Across the listing below, how many lines contain the string "رحلة"? Only the number is needed.

_ _ _ _

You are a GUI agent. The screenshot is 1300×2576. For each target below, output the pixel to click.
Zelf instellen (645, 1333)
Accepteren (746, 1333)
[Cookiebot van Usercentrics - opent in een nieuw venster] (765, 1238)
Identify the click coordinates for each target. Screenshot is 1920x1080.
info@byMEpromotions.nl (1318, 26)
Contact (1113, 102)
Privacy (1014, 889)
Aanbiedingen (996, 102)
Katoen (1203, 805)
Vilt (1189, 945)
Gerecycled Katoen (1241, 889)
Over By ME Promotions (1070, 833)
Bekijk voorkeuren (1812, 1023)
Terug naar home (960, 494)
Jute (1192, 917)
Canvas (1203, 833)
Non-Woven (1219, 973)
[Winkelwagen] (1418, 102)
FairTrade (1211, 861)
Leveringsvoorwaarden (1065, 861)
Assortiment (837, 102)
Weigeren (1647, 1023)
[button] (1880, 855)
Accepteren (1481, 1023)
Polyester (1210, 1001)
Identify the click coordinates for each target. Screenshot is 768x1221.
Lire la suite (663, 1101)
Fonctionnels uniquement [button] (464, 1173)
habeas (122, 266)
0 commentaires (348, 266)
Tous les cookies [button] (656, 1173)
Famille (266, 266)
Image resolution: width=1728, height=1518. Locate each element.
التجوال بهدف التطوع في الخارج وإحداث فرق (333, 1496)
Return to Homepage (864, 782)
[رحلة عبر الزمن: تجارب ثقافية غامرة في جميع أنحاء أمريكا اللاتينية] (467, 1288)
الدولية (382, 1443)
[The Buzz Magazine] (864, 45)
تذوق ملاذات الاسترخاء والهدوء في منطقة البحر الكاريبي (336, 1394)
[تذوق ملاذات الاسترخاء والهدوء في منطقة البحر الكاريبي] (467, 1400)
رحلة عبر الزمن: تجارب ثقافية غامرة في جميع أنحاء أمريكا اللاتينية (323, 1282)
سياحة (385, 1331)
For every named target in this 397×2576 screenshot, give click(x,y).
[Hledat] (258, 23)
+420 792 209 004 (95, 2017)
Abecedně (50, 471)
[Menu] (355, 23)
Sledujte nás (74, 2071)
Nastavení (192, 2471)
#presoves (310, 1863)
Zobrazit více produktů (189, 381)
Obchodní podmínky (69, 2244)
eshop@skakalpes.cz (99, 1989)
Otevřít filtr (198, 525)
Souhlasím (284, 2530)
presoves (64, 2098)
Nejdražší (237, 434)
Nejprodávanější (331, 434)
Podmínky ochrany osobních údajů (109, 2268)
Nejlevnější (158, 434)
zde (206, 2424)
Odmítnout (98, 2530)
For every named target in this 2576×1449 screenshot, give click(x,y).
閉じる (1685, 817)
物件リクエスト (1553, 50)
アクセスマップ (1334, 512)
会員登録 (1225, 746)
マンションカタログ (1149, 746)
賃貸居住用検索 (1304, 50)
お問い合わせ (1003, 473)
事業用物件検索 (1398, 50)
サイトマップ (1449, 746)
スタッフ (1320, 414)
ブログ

_ _ _ _

* _RESULT FOR THIS EXERCISE_: 2